O dia de aniversário do Restaurante Popular

Terça-feira (14 de abril) houve a cerimônia do aniversário de um ano do Restaurante Popular, que cobra R$ 1,00 por almoço. A abertura do local foi às 11 horas, como de costume. Cheguei com o compromisso de fazer uma matéria. Logo de início, analisei as perguntas feitas pelos repórteres ao prefeito Carlito Merss, que estava no local com outras autoridades. Depois, fui para a fila.

Lá, enquanto discutia com Marcus, amigo de faculdade, sobre a necessidade, ou não, de conversar com o Carlito sobre o restaurante, observava o movimento do local. Tinha gente com uniforme de empresa, desempregados, moradores de rua, estudantes, famílias e, fora da fila, o grupo: prefeito e seus acompanhantes. Decidi não tirar meu bloco da mochila. Deixei que as informações viessem de forma natural.
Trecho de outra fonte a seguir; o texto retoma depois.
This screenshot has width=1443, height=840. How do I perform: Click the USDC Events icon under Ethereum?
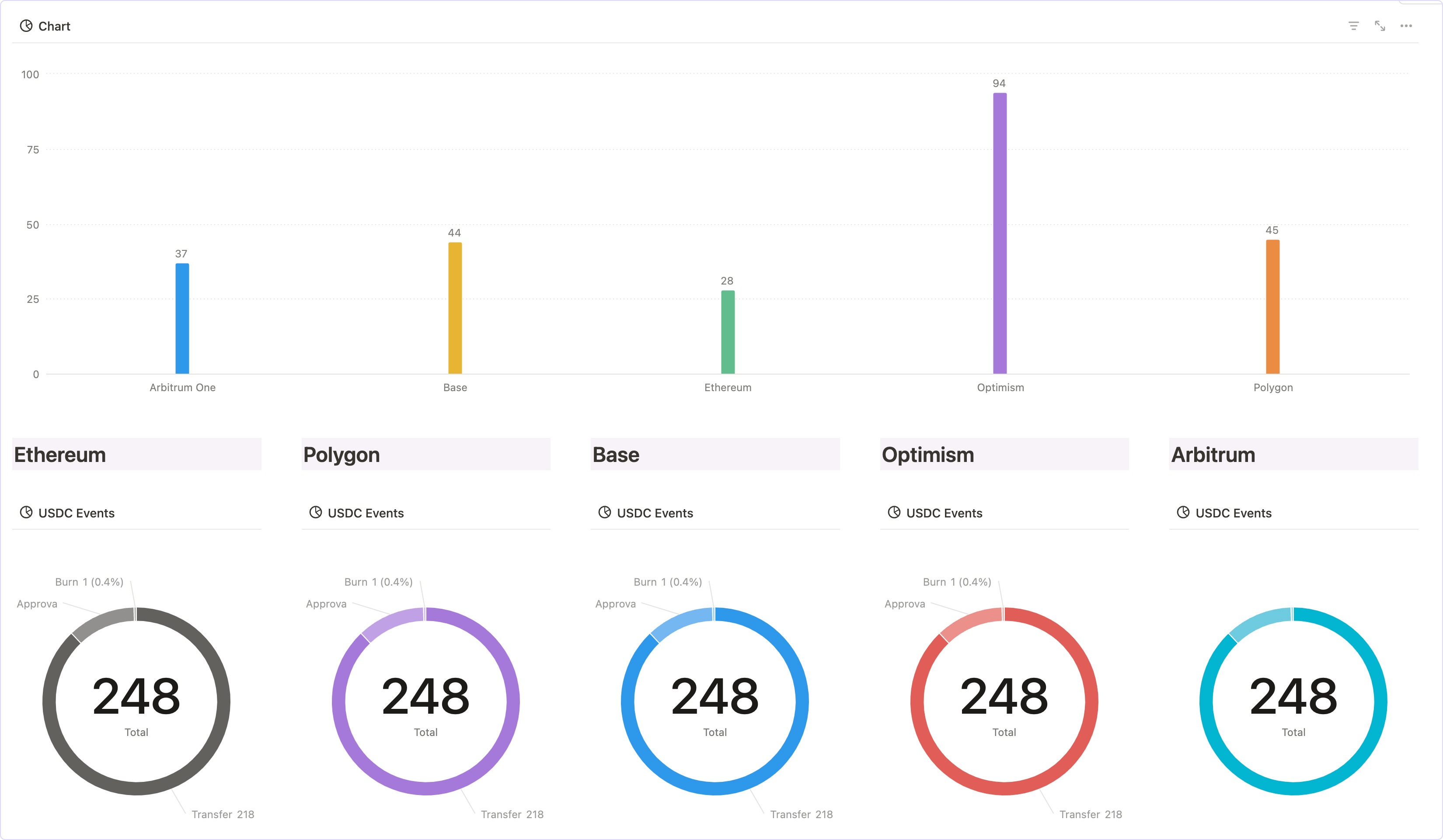coord(26,512)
O assunto na fila, basicamente, era o mesmo: o aniversário do restaurante. Uma senhora, com aparência de uns 60 anos, me falou: “É a quarta vez que venho aqui”. A cada passo que dava, a ansiedade de comer aumentava. Atrás da parede de vidro, já via-se o prato do dia. “Hoje tem bolo”, alguém, pouco à frente, comentou. Chegando na entrada, abri a carteira e perguntei: “É um real tudo? Até com suco?”. A moça do caixa confirmou. Nisso, outra senhora na fila iniciou um diálogo:

- Primeira vez aqui?

- Sim! - respondi.

- Eu venho desde que isso abriu. Tenho dois filhos, mas eles vieram poucas vezes. Eles têm preguiça de ficar na fila, então almoçam em outro restaurante. Mas eu não, venho aqui todo dia.

- Mas tu vem de ônibus todo dia? Porque aí não compensa, né? - outra moça comentou.
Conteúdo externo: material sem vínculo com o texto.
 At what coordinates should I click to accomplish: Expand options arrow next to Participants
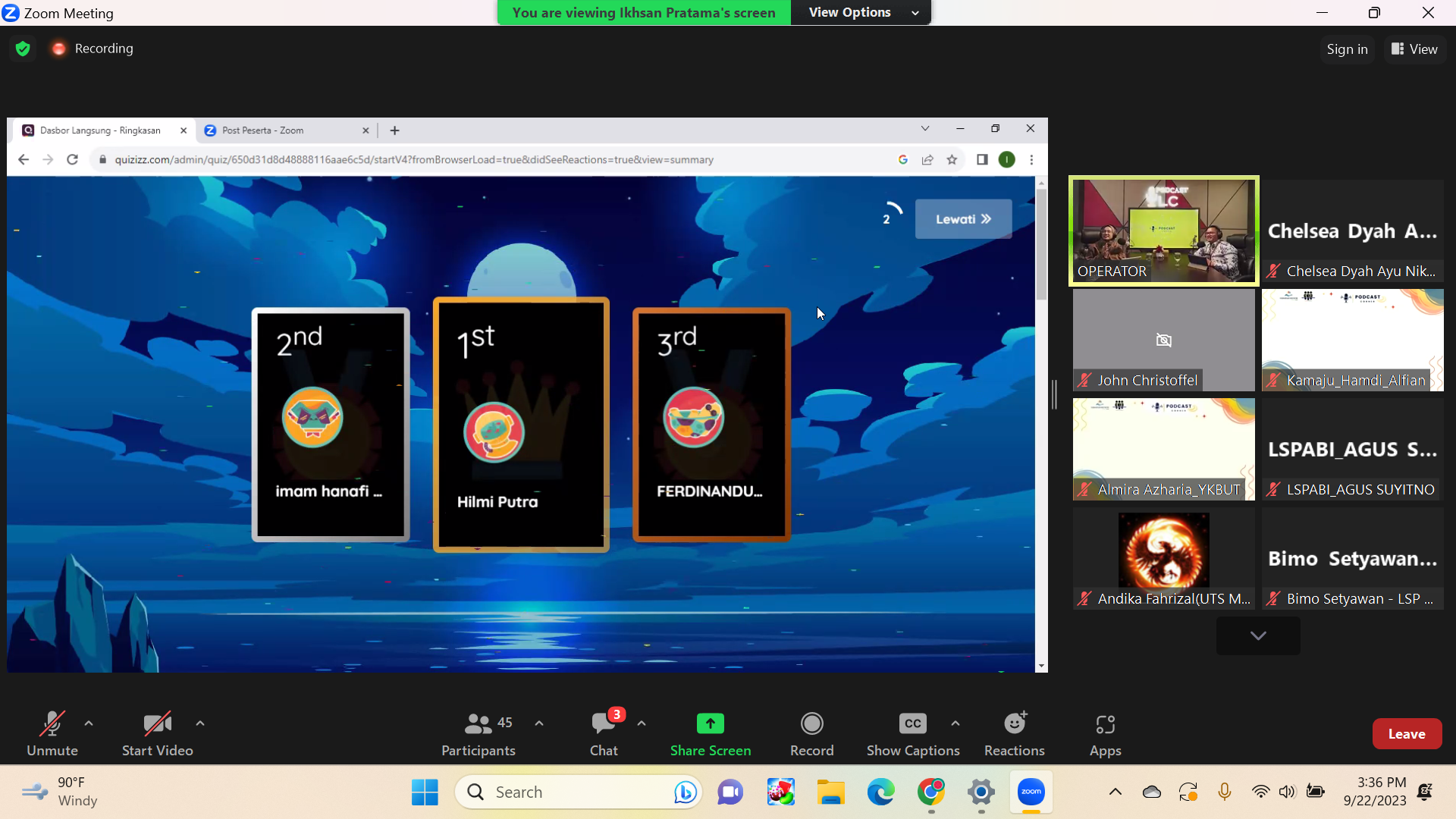(x=539, y=723)
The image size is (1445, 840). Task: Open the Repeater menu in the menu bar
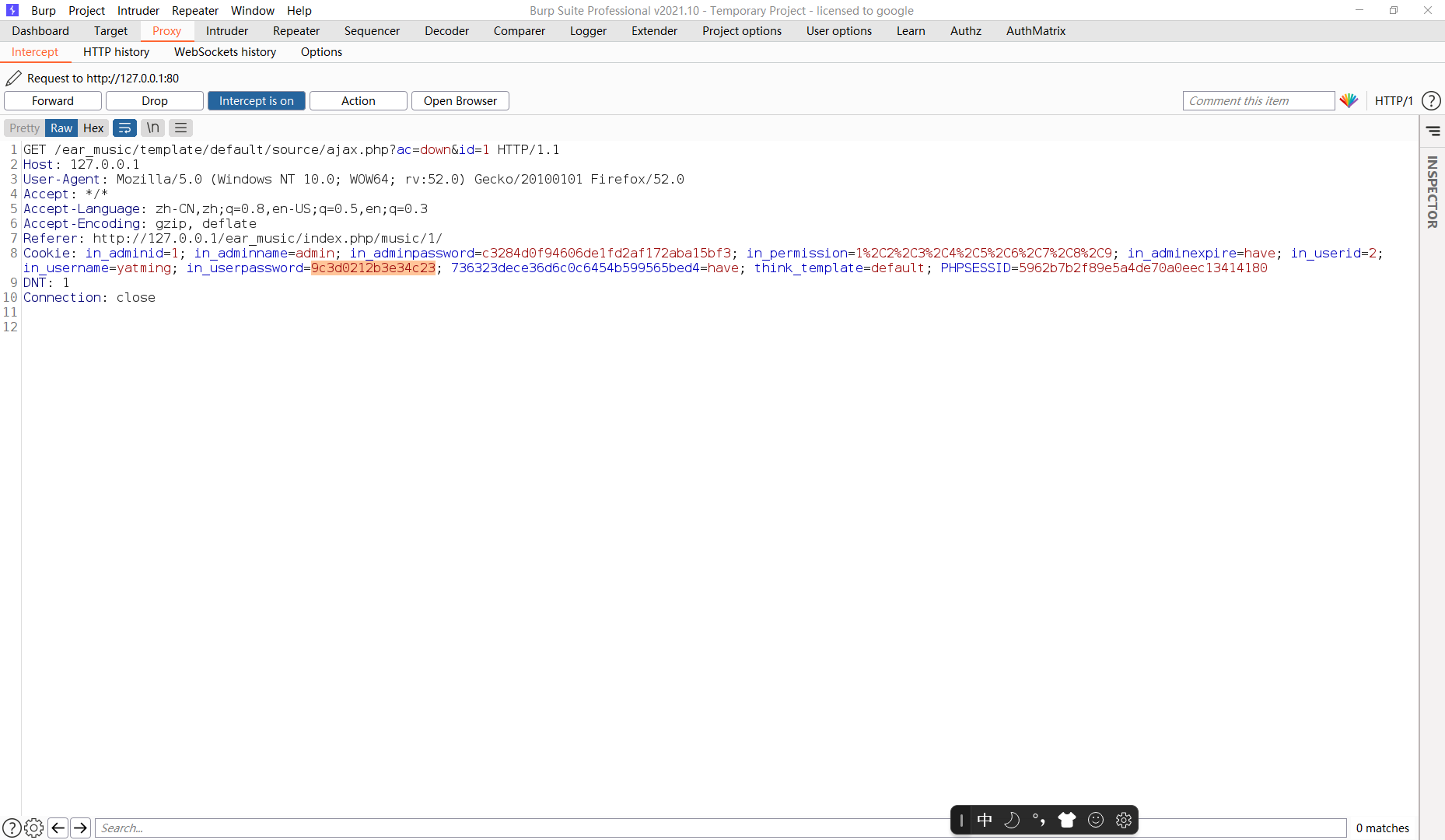(194, 10)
- Não, trabalho de diarista aqui perto. Venho de bicicleta.

Nessa conversa, passamos pelo corredor de entrada, onde tem um lavabo.
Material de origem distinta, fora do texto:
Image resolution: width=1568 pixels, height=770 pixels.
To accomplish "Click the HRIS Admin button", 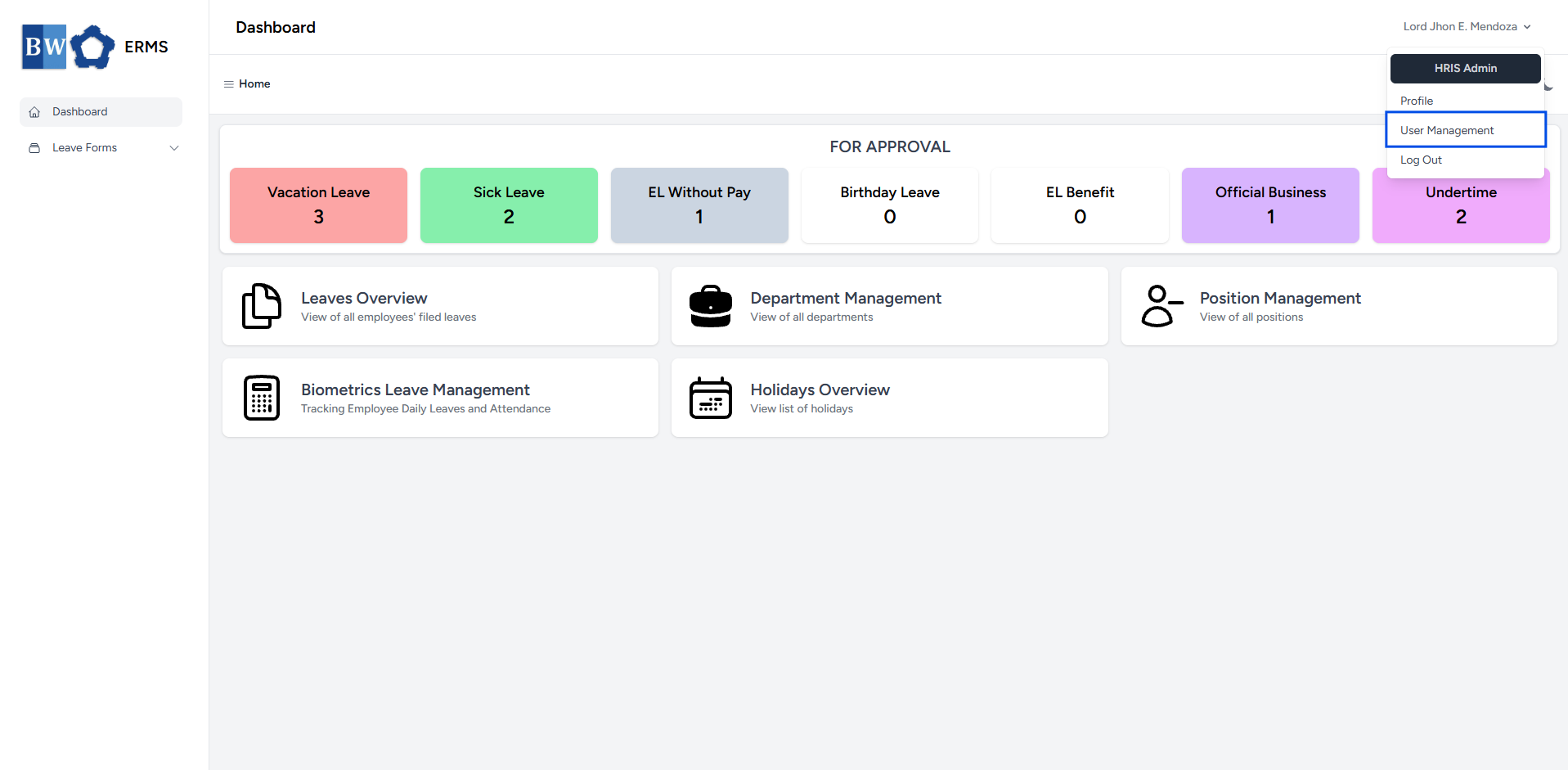I will click(1465, 68).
Confrontando com os dados que apontam 10 minutos como tempo médio de espera, peguei o prato após 35 minutos na fila.

Um pão francês, arroz, feijão, alface, cenoura, suco e dois guardanapos, foi o que levei comigo para a mesa. Ainda, para quem quisesse, tinha um pedaço de frango, macarrão e bolo, como sobremesa. Já à mesa, o assunto principal era a presença do prefeito Carlito Merss. Olhei para fora, através do vidro, e vi as pessoas nos observando, exatamente como eu fazia, quando estava naquela situação de espera. Ainda fora da fila, o prefeito conversava com repórteres e amigos.

O almoço estava gostoso. O ambiente estava ótimo. Na mesa, algumas frases eram citadas para puxar assunto. Voltava o silêncio. Logo, mais comentários. O diálogo sempre era sobre o restaurante. Enquanto um questionava a perda de qualidade da comida, outro criticava a demora para conseguir almoçar. Num certo momento, um senhor de idade comentou: “Olha o prefeito ali na fila”. Olhei. Ele já havia passado pela catraca de entrada. Observei pessoas que haviam me chamado a atenção na fila, e elas ainda estavam lá, antes da catraca. “Furou fila”, pensei. “Alguém pode ter guardado lugar para ele, mesmo assim, furou”, conclui.

A presença de Carlito, na mesa ao lado, alterou o clima natural do ambiente. Na verdade, não sei como é o clima normalmente, mas a data festiva e a presença do prefeito, certamente modificaram a rotina do restaurante.

Levantei-me. Levei a bandeja para o lugar. Separei a louça, como pedido. Joguei no lixo dos copos, o copo, e no de guardanapo, os guardanapos. Olhei atentamente o local. A grande maioria são pessoas que realmente precisam desse serviço. São humildes, simples, que muitas vezes saem de casa pela economia que terão almoçando ali. Outros vêm do trabalho ou de escolas próximas.

Em média, são oferecidas 725 refeições por dia no Restaurante Popular. A cada prato, a prefeitura subsidia com R$ 2,50. A capacidade do local é de 100 pessoas, porém, apesar da fila, muitos lugares ficam vagos. A demora ocorre ao servir os alimentos. Apenas colocar mais mesas e lugares, não diminuiria o tempo de espera. É preciso organizar uma forma de servir ao público que não dependa apenas de uma fila. Colocar outras bandejas de alimentos, bifurcando a fila após a entrada, e aumentar a capacidade de lugares, faria com que o atendimento fosse mais ágil.

Lá fora, a espera estava maior. Algumas pessoas que já haviam almoçado, retornaram à fila para comer novamente. Os satisfeitos compravam picolé em frente ao restaurante com o dinheiro economizado. Eu preferi deitar embaixo de uma árvore e descansar.



Obs: Essa matéria foi feita para a revista eletrônica do Bom Jesus/Ielusc (Revi).